Please return every line of the records below that holds the word "header".

Records contained in a dataset
[Start of Attachment]
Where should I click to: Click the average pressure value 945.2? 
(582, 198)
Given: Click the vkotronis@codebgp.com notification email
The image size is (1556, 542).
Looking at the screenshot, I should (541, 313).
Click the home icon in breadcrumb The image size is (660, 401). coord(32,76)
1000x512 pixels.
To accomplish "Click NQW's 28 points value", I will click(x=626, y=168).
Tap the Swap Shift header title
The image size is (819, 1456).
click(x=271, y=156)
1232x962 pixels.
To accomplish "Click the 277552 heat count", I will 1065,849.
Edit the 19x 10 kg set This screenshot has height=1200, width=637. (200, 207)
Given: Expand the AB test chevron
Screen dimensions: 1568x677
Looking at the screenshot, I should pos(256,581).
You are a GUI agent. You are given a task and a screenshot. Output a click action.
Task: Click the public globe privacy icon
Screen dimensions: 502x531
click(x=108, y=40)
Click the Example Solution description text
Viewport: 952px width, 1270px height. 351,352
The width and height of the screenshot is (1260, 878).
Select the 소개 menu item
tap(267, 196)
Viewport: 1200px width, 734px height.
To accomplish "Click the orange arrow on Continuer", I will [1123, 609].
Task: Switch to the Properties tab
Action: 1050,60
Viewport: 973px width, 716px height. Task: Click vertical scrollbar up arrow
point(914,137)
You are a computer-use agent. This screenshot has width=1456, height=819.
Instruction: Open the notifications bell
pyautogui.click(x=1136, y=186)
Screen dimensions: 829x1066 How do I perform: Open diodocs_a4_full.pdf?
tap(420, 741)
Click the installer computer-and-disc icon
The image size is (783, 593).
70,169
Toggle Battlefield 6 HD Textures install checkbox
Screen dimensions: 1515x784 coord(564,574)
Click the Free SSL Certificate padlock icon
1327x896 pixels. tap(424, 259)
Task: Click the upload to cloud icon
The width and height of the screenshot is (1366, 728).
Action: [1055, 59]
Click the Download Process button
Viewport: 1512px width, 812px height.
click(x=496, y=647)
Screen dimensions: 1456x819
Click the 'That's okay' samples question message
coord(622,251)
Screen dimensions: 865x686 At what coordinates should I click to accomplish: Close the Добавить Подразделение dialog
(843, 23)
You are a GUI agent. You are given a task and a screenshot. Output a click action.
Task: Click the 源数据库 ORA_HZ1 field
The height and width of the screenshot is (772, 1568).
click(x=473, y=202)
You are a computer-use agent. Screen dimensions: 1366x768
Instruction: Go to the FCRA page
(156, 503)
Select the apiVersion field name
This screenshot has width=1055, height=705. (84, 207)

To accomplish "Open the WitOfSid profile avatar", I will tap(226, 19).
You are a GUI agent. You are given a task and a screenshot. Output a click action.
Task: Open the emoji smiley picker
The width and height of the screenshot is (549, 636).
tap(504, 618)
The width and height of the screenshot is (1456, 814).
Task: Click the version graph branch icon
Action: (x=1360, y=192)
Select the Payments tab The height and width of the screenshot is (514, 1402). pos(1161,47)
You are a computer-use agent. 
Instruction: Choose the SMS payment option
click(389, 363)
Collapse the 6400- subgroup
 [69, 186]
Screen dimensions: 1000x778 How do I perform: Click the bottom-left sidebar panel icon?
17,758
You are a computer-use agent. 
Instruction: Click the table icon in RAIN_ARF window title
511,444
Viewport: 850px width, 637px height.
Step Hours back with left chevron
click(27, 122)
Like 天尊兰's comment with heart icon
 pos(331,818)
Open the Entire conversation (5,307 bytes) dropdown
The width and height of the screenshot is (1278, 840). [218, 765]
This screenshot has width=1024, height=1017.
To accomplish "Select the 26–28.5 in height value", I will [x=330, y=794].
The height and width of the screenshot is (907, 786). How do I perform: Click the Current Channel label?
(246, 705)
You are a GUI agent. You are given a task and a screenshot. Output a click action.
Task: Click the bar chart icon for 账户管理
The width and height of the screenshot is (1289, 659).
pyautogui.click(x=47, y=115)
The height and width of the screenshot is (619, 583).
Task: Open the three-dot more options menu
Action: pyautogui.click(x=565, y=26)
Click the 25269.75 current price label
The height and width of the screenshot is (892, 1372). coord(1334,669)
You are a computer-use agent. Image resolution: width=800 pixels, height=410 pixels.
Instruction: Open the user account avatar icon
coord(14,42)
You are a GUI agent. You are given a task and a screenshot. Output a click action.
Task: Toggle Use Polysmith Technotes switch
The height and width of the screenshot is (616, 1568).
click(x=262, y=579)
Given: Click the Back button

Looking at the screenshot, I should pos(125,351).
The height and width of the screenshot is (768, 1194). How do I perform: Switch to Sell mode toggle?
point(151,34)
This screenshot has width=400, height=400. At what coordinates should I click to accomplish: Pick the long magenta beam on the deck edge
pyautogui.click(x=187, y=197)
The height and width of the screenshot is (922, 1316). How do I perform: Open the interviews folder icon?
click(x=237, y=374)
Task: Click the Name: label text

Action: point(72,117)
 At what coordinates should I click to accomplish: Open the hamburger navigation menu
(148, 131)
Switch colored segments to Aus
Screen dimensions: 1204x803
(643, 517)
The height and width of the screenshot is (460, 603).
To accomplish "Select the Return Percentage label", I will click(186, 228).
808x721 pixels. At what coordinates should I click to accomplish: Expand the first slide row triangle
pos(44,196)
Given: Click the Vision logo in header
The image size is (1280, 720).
[End of Attachment]
Reply to the exercise:
Tap the Swap Shift header title
Given: Click the Vision logo in header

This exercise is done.